Parent and adolescent stakeholder views

While genetics providers, laboratories, and ethicists have debated disclosure of clinically actionable results to minors and their parents, empirical studies have found interest by parents and adolescents in receiving genetic findings even if the minor’s health care is not immediately affected [32-39]. For example, half of a sample of British adults felt that parents should be able to test their children for adult-onset conditions, even while acknowledging the validity of reasons for deferring testing until adulthood (e.g., stigma, fear of discrimination) [38]. Nearly all participants in focus groups of parents of pediatric participants in Geisinger’s MyCode® Community Health Initiative wanted Lynch syndrome results for their children, explaining that the importance of these results to their children’s future health outweighed the right of minors to make their own testing decisions once they reach adulthood [35]. Adolescents in several studies of stakeholders’ views of receiving results from genome-scale sequencing also expressed interest in adult-onset results and in being involved in decision-making about whether to learn these results [33, 36, 37, 40]. Furthermore, student participants in the 2016 American Society of Human Genetics (ASHG) DNA Day Essay Contest were asked to name an adult-onset genetic condition and defend or refute ASHG’s 2015 recommendation [17] to defer testing for adult-onset conditions until adulthood. Of the 205 students who wrote about HBOC syndrome, 56% argued for BRCA1/2 testing before adulthood, citing reasons such as prevention and life planning [39].
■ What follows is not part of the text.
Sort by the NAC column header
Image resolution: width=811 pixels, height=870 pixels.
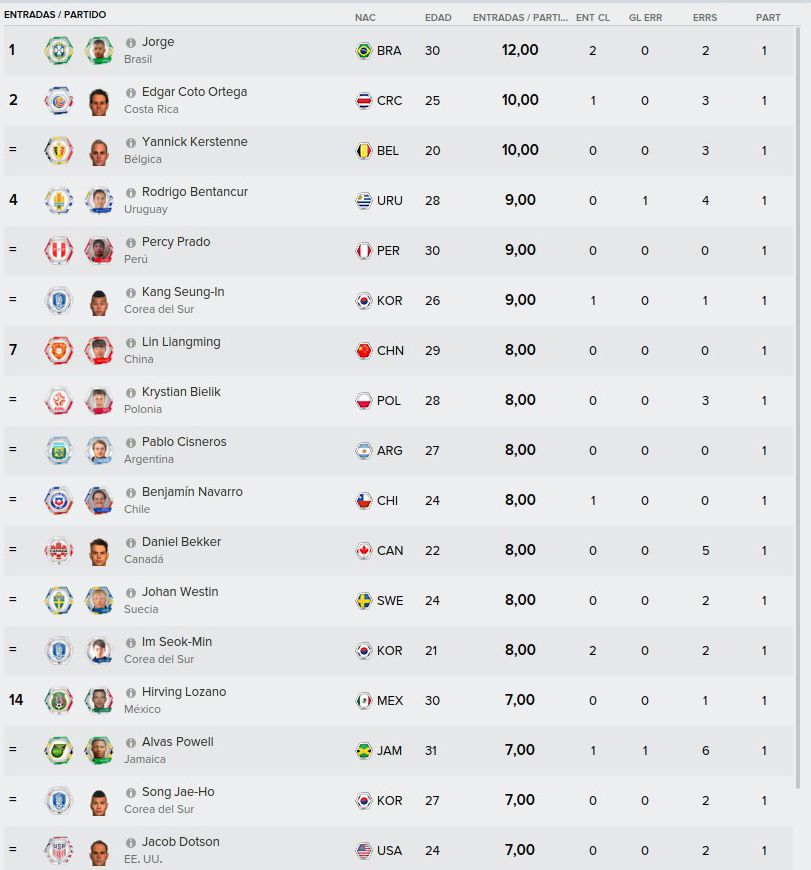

As Mand et al. [24] note, “[m] ost arguments on both sides are testable empirical claims, so far untested, rather than abstract ethical or philosophical positions.” The limited evidence that does exist from minors who underwent genetic testing has not substantiated the negative psychosocial impacts anticipated by those opposed to the return of genetic information prior to adulthood [41, 42]. Specific to a clinically actionable, adult-onset condition, one study found that, female adolescents (age 11–19 years) from BRCA1/2 families did not differ in their general psychosocial adjustment as compared to girls from breast cancer families without a BRCA1/2 pathogenic/likely pathogenic variant and peers without breast cancer in their family [43]. However, the available evidence concerning minors’ psychosocial outcomes after receiving their own genetic results is limited by a general focus on pediatric- rather than adult-onset conditions, methodological differences that hinder comparisons, and a lack of longitudinal follow-up that would facilitate a clear understanding of how adult-onset genetic findings affect minors and their families over time [41, 42, 44]. There is less evidence still about the optimal way of disclosing adult-onset genetic risks to minors and their parents, should evidence about the risks and benefits of disclosure suggest such a policy.

Methods/design

The Pediatric Reporting of Genomic Results Study (PROGRESS) seeks to determine how best to use genetic information to guide care over the course of a minor’s development in ways that maximize the physical and psychosocial health of the minor and their family. Specifically, the study aims to use a mixed-methods, longitudinal, observational cohort study to:Based on the limited available literature on the effects of informing minors about their genetic condition or their hereditary risk, we hypothesize that there will be no differences in primary psychosocial outcomes in adolescents and parents of minors who receive an adult-onset finding, those who receive a pediatric-onset finding, and those who do not receive a genetic finding.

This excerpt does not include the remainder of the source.